(Saved entries)
┌──

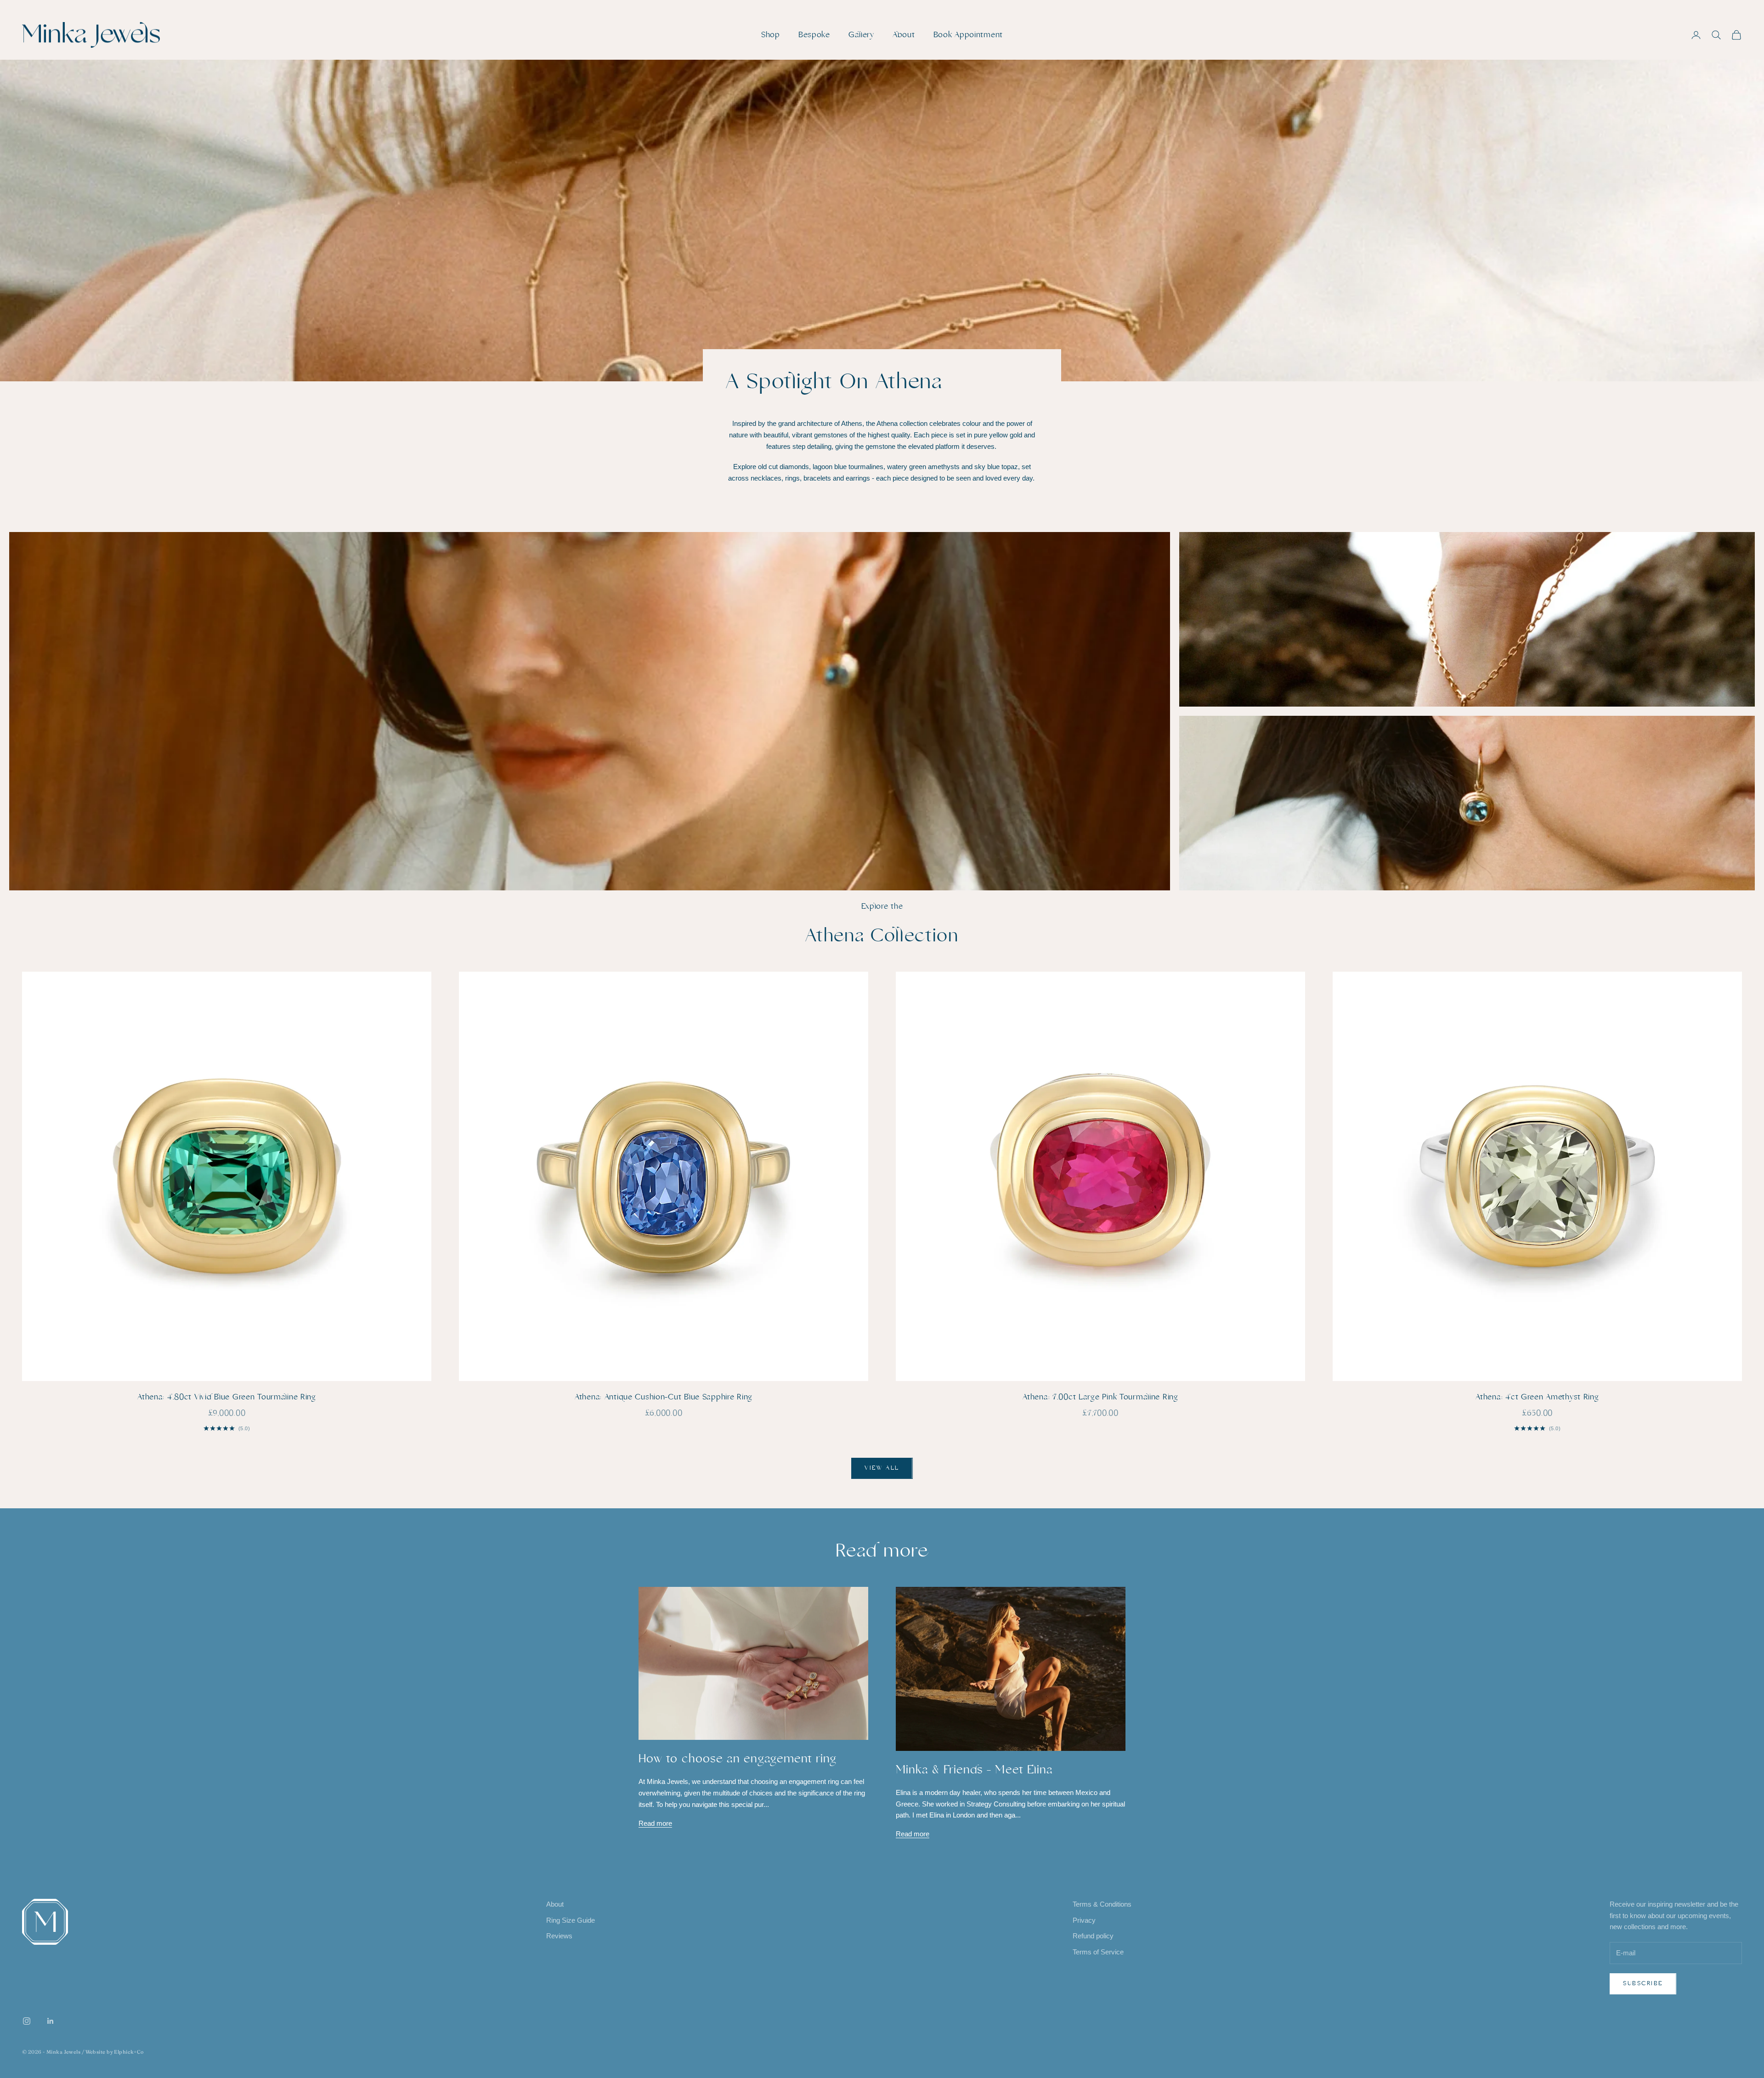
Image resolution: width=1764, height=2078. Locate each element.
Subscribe (1643, 1983)
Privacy (1084, 1920)
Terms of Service (1098, 1952)
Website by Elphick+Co (114, 2052)
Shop (770, 35)
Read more (655, 1823)
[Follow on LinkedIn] (50, 2021)
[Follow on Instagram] (26, 2021)
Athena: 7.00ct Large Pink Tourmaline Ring (1100, 1397)
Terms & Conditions (1102, 1904)
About (904, 35)
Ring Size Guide (570, 1920)
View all (882, 1468)
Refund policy (1093, 1936)
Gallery (861, 35)
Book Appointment (968, 35)
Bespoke (814, 35)
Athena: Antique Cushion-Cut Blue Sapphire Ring (663, 1397)
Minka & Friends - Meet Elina (974, 1769)
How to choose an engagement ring (738, 1758)
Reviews (559, 1936)
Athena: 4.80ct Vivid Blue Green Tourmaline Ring (226, 1397)
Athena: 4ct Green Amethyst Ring (1537, 1397)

└──

**Assigned task:** Write out exactly those lines running from the line with "View all (882, 1468)" to the end of the data above, the first and last included.

**Output of the exercise:**
View all (882, 1468)
Refund policy (1093, 1936)
Gallery (861, 35)
Book Appointment (968, 35)
Bespoke (814, 35)
Athena: Antique Cushion-Cut Blue Sapphire Ring (663, 1397)
Minka & Friends - Meet Elina (974, 1769)
How to choose an engagement ring (738, 1758)
Reviews (559, 1936)
Athena: 4.80ct Vivid Blue Green Tourmaline Ring (226, 1397)
Athena: 4ct Green Amethyst Ring (1537, 1397)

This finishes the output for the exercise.